Complete Decomposition of Symmetric Tensors in Linear Time and Polylogarithmic Precision

We study symmetric tensor decompositions, i.e. decompositions of the input symmetric tensor T of order 3 as sum of r 3rd-order tensor powers of ui where ui are vectors in \C^n. In order to obtain efficient decomposition algorithms, it is necessary to require additional properties from the ui. In this paper we assume that the ui are linearly independent. This implies that r is at most n, i.e., the decomposition of T is undercomplete. We will moreover assume that r=n (we plan to extend this work to the case where r is strictly less than n in a forthcoming paper).
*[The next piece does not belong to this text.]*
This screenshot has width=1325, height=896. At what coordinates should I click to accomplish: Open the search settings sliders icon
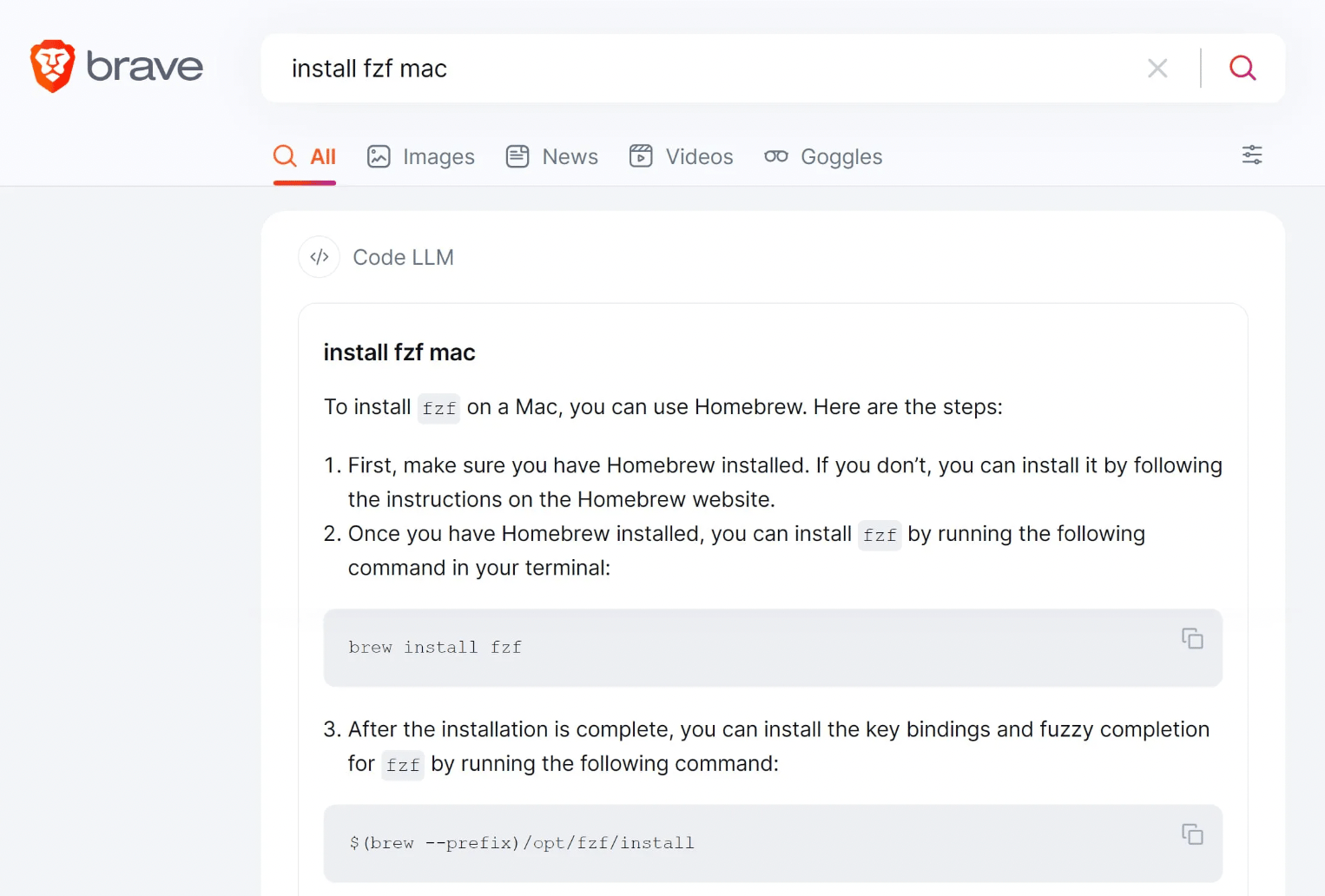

We give a randomized algorithm for the following problem: given T, an accuracy parameter epsilon, and an upper bound B on the condition number of the tensor, output vectors u'i such that ui and u'i differ by at most epsilon (in the l2 norm and up to permutation and multiplication by phases) with high probability. The main novel features of our algorithm are: (1) We provide the first algorithm for this problem that works in the computation model of finite arithmetic and requires only poly-logarithmic (in n, B and 1/epsilon) many bits of precision. (2) Moreover, this is also the first algorithm that runs in linear time in the size of the input tensor. It requires O(n³⁾ arithmetic operations for all accuracy parameters epsilon = 1/poly(n).